--- Exercise materials ---

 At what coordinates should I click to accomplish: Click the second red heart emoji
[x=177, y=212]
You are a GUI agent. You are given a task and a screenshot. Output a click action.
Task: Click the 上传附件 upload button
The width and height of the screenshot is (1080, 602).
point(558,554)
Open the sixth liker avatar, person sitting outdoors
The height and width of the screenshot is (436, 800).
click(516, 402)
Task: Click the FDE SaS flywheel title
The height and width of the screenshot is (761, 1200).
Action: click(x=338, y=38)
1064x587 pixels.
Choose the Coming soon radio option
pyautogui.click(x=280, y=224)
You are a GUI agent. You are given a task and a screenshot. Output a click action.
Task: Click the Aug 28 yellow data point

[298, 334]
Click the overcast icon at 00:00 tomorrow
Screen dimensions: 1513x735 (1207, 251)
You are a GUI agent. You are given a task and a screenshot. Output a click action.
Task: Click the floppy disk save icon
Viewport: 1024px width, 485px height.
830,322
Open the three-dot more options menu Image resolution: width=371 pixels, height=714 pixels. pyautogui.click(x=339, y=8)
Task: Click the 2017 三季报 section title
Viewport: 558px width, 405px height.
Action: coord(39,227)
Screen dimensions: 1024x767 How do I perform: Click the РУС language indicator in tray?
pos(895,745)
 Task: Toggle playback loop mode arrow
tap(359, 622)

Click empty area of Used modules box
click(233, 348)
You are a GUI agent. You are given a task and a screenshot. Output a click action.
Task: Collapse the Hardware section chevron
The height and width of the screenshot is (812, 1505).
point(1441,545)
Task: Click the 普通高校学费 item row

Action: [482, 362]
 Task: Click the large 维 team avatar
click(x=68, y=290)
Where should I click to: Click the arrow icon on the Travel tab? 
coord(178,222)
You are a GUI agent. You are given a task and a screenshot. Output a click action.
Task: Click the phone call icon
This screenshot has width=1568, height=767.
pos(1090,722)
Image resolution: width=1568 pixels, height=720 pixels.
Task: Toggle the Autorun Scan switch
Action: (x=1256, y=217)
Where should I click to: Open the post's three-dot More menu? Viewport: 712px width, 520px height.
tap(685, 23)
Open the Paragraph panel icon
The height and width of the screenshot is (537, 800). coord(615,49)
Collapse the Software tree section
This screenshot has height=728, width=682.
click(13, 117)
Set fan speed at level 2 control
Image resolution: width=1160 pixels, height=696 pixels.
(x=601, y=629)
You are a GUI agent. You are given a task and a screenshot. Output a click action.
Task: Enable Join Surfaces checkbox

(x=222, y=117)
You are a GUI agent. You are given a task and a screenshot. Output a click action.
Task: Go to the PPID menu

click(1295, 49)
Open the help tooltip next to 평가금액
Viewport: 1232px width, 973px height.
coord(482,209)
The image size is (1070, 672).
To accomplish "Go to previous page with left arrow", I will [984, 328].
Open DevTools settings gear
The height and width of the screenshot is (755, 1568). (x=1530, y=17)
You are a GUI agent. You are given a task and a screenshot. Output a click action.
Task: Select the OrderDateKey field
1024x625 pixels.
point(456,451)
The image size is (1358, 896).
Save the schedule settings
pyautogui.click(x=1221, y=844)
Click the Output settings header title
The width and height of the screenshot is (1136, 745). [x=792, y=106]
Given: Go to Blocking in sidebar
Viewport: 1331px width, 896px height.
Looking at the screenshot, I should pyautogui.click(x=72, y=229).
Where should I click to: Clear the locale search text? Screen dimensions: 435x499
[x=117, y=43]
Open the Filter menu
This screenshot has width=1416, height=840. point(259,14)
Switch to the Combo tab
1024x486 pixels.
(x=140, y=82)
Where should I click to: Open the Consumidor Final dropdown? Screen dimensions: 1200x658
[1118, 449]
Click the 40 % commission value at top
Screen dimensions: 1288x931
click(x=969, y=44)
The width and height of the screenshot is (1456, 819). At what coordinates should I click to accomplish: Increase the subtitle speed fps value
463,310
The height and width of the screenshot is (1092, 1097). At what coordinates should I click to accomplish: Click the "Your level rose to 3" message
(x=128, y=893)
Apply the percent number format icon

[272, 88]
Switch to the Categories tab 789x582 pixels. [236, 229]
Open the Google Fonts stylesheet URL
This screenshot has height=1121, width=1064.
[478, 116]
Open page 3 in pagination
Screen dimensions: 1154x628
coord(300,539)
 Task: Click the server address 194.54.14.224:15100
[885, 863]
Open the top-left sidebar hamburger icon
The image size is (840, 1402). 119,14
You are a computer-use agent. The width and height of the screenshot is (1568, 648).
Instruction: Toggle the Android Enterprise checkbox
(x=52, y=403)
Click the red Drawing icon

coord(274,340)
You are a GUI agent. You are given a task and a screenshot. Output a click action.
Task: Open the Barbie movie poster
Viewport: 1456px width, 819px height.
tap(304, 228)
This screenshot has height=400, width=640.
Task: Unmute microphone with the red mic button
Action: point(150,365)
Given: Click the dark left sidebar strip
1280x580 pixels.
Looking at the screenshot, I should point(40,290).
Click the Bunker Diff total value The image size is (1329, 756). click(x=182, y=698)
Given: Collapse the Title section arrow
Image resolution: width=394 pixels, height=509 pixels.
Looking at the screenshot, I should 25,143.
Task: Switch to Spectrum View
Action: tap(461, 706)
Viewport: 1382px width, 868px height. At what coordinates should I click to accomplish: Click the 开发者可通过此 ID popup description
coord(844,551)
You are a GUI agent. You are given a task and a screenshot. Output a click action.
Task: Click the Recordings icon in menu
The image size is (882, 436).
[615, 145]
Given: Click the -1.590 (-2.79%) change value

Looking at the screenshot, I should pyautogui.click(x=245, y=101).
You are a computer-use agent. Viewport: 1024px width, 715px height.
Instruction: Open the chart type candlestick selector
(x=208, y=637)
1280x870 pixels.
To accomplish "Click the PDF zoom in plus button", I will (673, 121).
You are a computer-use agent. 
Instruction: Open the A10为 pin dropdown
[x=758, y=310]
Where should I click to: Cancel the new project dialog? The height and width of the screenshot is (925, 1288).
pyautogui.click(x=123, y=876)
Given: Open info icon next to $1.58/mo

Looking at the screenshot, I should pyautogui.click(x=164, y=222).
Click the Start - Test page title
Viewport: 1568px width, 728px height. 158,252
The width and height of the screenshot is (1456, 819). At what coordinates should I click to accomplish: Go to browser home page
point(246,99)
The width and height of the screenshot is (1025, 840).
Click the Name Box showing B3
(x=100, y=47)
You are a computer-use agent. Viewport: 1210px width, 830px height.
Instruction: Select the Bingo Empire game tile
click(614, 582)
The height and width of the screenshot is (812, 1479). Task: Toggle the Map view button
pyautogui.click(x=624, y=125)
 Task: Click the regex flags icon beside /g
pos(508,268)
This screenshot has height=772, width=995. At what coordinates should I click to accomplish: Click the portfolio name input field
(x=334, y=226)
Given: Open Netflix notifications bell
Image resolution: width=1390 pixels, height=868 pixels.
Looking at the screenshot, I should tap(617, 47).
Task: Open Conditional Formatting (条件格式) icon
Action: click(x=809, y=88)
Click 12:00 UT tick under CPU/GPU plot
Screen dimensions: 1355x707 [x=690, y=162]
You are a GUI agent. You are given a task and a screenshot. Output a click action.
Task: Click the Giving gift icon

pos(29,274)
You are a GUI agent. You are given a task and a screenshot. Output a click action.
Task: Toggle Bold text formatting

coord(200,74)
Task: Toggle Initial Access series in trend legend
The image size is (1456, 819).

---

_Exercise task:_ Starting at the beginning of the material and ending at the line that contains "point(558,554)", write those lines out again, substituting "screen image" for every "screenshot" and leaving everything else unchanged.

_Expected output:_
 At what coordinates should I click to accomplish: Click the second red heart emoji
[x=177, y=212]
You are a GUI agent. You are given a task and a screen image. Output a click action.
Task: Click the 上传附件 upload button
The width and height of the screen image is (1080, 602).
point(558,554)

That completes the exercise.